Lockwood Distilling Co.
205 W. Louisiana St., McKinney
214.548.5815
lockwooddistilling.com
One of the newest spirit-tasting experiences in Collin County, Lockwood Distilling Co. was launched by Evan Batt and Sally Batt in Richardson on Lockwood Drive in 2019. They had a vision of creating Texas’ premier distillery experience while displacing fries with tots (laced with truffle oil and parmesan, or the dirty South kind with melted smoked-pecan pimento cheese). Lockwood’s spirit offerings run the range, from smooth bourbon to spicy rye to Texas gin to one of the most sippable rums you’ll find this side of the Caribbean. We tested their tini cred with a Turbo martini crafted from Lockwood’s Turbo Vodka, a six-times-distilled spirit with a secondary “oxygenation enhancement” capping the process. Topped with a triple olive skewer, this martini has an uncanny smoothness with a soft crispness that makes it go down easy. Too easy. Which is why we skipped the tots and paired it with Lockwood cracklins — home-fried pig skins sprinkled with chili-lime cracklins dust — the perfect football season accompaniment when you’ve just been turbo-blitzed.

The Monarch Stag
6655 Winning Drive, Frisco
469.731.0955
monarchstag.com
Taking inspiration from “The Monarch of the Glen,” a famous 19th-century painting of a majestic red deer stag by English artist Sir Edwin Landseer, The Monarch Stag is primarily a pricy brown spirits haunt. Yet the Stag’s martini proficiency is unrivaled. We tested it with orthodox choreography: gin, vermouth, a little dirt and a single olive. Made with Hendrick’s gin, this martini was exceptionally crisp, cool and searing — intriguingly botanical, undoubtedly the stuff fueling Dorothy Parker. This handsome retreat, with a colorful back bar of ruinously expensive distilled craft, is an adjunct of The Glen, a seafood-and-steak restaurant with a stylish vibe that hums with interior trees, opulent floral treatments, an old-fashioned phone booth and aerialist performances — haut cuisine gone voguishly berserk.

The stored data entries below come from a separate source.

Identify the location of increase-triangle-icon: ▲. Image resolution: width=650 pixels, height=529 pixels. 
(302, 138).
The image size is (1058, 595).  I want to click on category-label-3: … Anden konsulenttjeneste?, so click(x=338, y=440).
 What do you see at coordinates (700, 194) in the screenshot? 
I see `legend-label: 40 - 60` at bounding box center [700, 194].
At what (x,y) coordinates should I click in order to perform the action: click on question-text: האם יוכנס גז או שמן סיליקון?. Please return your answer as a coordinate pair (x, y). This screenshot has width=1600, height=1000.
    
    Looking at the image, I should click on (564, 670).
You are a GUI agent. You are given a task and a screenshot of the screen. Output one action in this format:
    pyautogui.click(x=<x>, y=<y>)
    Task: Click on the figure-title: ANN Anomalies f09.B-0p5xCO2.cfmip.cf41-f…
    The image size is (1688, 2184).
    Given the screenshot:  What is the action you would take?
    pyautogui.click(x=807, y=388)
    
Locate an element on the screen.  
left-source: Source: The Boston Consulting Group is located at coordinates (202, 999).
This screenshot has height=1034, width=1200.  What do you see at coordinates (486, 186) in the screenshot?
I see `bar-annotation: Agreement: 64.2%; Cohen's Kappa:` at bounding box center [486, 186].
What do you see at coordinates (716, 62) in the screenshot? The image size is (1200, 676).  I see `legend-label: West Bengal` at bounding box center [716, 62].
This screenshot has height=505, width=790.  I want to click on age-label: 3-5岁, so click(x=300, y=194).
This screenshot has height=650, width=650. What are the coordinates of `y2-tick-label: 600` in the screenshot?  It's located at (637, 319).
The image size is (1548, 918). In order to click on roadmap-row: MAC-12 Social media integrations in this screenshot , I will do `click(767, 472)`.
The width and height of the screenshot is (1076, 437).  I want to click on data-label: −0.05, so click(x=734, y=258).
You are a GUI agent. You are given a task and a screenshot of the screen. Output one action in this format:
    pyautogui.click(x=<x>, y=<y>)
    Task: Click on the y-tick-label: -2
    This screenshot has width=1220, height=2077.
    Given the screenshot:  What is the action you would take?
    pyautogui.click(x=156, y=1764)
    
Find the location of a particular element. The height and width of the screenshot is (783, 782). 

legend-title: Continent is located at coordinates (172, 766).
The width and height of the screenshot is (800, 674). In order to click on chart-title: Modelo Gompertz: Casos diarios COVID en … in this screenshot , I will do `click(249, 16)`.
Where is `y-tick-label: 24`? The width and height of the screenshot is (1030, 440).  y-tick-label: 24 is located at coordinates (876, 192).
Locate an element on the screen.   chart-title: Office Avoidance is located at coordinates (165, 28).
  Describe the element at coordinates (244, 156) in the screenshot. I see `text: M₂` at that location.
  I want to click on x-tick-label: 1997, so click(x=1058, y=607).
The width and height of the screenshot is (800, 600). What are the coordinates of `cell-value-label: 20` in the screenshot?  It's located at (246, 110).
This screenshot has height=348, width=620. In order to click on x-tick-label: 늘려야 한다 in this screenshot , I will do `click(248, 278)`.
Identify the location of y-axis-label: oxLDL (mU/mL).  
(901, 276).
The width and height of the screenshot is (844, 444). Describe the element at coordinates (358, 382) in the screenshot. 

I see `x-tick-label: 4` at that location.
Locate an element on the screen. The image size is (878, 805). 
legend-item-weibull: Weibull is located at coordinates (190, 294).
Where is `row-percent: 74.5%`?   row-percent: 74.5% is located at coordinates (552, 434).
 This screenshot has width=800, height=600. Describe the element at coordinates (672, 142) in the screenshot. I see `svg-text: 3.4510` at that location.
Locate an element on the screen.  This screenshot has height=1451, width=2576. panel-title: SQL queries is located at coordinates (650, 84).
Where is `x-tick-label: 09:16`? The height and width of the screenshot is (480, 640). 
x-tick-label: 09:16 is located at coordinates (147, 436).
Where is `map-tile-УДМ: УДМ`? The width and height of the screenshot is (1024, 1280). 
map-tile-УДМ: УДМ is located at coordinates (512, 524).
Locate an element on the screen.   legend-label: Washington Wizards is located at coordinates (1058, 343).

J. Theodore Restaurant & Bar
6959 Lebanon Road, Suite 110, Frisco
214.705.7775
jtheodore.com
Just a short stroll from Bottle in Bond Cocktail Parlour, J. Theodore Restaurant and Bar serves its mixological flourishes in a crisp modern atmosphere suffused with inviting warmth. Its lineup of specialty martinis runs in at seven, fueled by bourbon, whiskey, rum and vodka — not flirting with tradition except for one, the aviation, a blend of Bombay Sapphire gin, maraschino liqueur, lemon and crème de violette. A dried lemon slice floats on the surface. It’s a lively drink with pronounced fruit, a layer of tang and a subtle whiff of herbs — refreshingly eccentric. J. Theodore saddles the Rare Books Bar, a speakeasy you access by pulling a password off the Instagram page, climbing into an old-time phone booth at the J. Theodore entrance and revealing the password to the person at the other end of the line. No texting for a tipple.

Room One Eleven
111 E. Virginia St., McKinney
718.879.0009
facebook.com/SpeakeasyMckinney
A stylish speakeasy in historic downtown McKinney, Room One Eleven requires a password (off its Instagram page) before you’re permitted to traverse a long portal to the action. The room is dark and moody. On one end, limbless female mannequin torsos draped in risqué flapper garb are suspended from the ceiling. Further down the wall is a screen silently broadcasting films from the Prohibition era and just after the repeal — cinematic wallpaper. On our visit, the feature was Bullets or Ballots (1936), a gangster thriller starring Edward G. Robinson and martini connoisseur Humphrey Bogart. At the end of the film, the stars gun each other down in a stairwell. They twitch and grasp their chests as the bullets allegedly breach their woolen attire — no puffs of sundered fabric or spurts of blood. This film was produced before the invention of the bullet-hit squib, a pyrotechnic special effect simulating bullet strikes that often included a condom filled with fake blood for added authenticity. It’s the kind of simulated Prohibition-era chaos that drives you to drink. So, we did. An espresso martini, a dark, seductive nip floating three coffee beans on its surface froth. A ring of coarse sugar hugs the rim of the glass. It’s rich, smooth and balanced and goes down like that first gulp of morning coffee — an overture to its bullet-hit squib blur.
The Wilfred
4017 Preston Road, Suite 530, Plano
972.473.2722
seabreezefish.com/thewilfredplano
This speakeasy is a hidden craft cocktail “panic room” adjacent to the Seabreeze Fish Market & Grill. Like so many speakeasies, you need a password from the venue’s Instagram page to enter. But it’s worth the effort. Named after the owner’s dog (a pooch brimming with energy, excitement and good vibes), The Wilfred is spacious with seductive lounge appointments — like plush contemporary seating and subdued lighting — that breathe intimacy. Plus, the cocktails are alluringly unorthodox. We opted for the Freddy’s freezer martini, which is served in a stemless martini glass embedded in a wooden box filled with crushed ice that’s flurried with microgreens. A plastic spoon with a caviar bump is grounded in the ice floes — a palate cleanser. Freddy’s freezer is crafted with Haku Japanese vodka — a spirit distilled from white rice that is filtered through bamboo charcoal — and blanc vermouth. The result is a clean, soft sip with layers of subtle sweetness, punctuated with floral and citrus notes. It’s a complex visual feast that wears well on the palate.